> _EXCERPT PROVIDED_:
● ● ● ● ●
Education Committee to investigate outcomes of children in care homes
MPs are to carry out an inquiry into children’s homes, but critics question the timing and possible overlap with the Review of Children’s Social Care in England.
The Education Committee announced an inquiry into children’s homes to examine the issues faced by what it calls ‘left behind groups’.
Just 7% of looked-after children (LAC) achieve a good pass in GCSE English and Maths compared with 40% of non-looked after children, as well as being four times more likely to have a special educational need (SEN) than other children, according to Office for National Statistics (ONS) data.
The inquiry is likely to examine areas such as data on academic outcomes and progression into employment, apprenticeships and higher education, as well as what further support is needed to improve outcomes for children with special educational needs in children’s homes.
Longer-term, around a quarter of both homeless people and those in prison are care-leavers, and children aged 16-17 living in children’s homes are 15 times more likely to be in the justice system than their peers of the same age.
The Committee says it will look into what can be done to improve educational and longer-term outcomes for children and young people living in children’s homes, as well as the disproportionately high rates of crime among young people in children’s homes.
● ● ● ● ●
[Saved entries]
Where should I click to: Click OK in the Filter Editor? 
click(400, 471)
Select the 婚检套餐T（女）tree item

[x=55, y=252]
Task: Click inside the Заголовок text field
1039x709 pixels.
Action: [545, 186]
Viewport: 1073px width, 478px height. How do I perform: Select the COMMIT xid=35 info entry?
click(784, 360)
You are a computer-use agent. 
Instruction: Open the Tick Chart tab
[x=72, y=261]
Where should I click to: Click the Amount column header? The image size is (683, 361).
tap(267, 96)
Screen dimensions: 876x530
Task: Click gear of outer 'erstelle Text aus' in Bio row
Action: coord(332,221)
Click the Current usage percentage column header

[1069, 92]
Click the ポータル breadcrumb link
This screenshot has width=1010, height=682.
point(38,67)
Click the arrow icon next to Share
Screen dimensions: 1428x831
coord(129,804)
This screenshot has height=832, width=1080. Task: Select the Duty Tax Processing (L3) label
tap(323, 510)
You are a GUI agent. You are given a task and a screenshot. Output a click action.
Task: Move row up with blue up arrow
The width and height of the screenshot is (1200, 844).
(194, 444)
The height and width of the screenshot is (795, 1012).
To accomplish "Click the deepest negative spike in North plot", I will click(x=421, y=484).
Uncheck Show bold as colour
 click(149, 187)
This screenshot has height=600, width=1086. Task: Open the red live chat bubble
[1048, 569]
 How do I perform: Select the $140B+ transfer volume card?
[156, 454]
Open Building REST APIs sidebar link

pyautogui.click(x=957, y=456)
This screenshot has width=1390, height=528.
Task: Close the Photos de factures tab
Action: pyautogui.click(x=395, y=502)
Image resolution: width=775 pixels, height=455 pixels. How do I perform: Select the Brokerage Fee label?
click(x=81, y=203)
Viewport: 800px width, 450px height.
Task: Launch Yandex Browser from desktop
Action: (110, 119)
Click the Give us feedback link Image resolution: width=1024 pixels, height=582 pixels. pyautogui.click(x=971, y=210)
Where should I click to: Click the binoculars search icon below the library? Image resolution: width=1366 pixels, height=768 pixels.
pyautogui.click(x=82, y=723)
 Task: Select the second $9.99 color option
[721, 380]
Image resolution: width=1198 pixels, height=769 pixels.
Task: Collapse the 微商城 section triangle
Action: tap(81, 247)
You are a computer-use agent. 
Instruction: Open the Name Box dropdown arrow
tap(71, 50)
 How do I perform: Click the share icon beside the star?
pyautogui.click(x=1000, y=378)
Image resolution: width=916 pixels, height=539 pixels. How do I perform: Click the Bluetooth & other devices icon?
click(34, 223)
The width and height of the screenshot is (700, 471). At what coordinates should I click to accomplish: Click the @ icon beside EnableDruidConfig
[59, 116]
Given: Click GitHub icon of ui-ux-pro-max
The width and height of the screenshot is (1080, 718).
● ● ● ● ●
> _TASK REQUIREMENTS_:
[1] Please copy from the article about the children's homes inquiry the passage that begins with the words containing "Education Committee to" and ends with "Statistics (ONS) data.".
[2] Continue the article about the children's homes inquiry from its last sentence onward.
The lines have no connection to the article about the children's homes inquiry.

> _RESPONSES IN ORDER_:
[1]
Education Committee to investigate outcomes of children in care homes
MPs are to carry out an inquiry into children’s homes, but critics question the timing and possible overlap with the Review of Children’s Social Care in England.
The Education Committee announced an inquiry into children’s homes to examine the issues faced by what it calls ‘left behind groups’.
Just 7% of looked-after children (LAC) achieve a good pass in GCSE English and Maths compared with 40% of non-looked after children, as well as being four times more likely to have a special educational need (SEN) than other children, according to Office for National Statistics (ONS) data.

[2]
The impact of the Covid-19 pandemic on the children’s residential care sector, and on the demand for children’s home places will also be a focus of the probe.
The full terms of reference for the inquiry will be published shortly along with a call for written evidence.
The Committee says it will be welcoming written evidence from everyone with experience of working in children’s homes, academic and policy experts, and young people who live or who have lived in a children’s home.
“With many children in care struggling to achieve good basic qualifications and leavers more likely to end up in prison or on the streets, those in the care system are falling behind every step of the way,” Chair of the Education Committee Rt Hon Robert Halfon MP said.
“This inquiry will get to the bottom of why children and young people living in children’s homes are facing such an uphill struggle to get on in life.
“There is also worrying evidence of the consequences of a lack of oversight in some homes. The most basic of rights for a child must be to have somewhere safe to live, where they are not at risk of abuse or preyed on by gangs. We will be examining whether more needs to be done to protect young people in unregulated provision.
“Children coming into care will already have had a traumatic start to their lives. We therefore owe it to them to ensure that their homes are safe and secure and that they are given every helping hand to access the ladder of opportunity and succeed in education and beyond.”
However, critics have questioned the timing of the inquiry, just one month after the Department for Education launched a wide-ranging Review of Children’s Social Care in England.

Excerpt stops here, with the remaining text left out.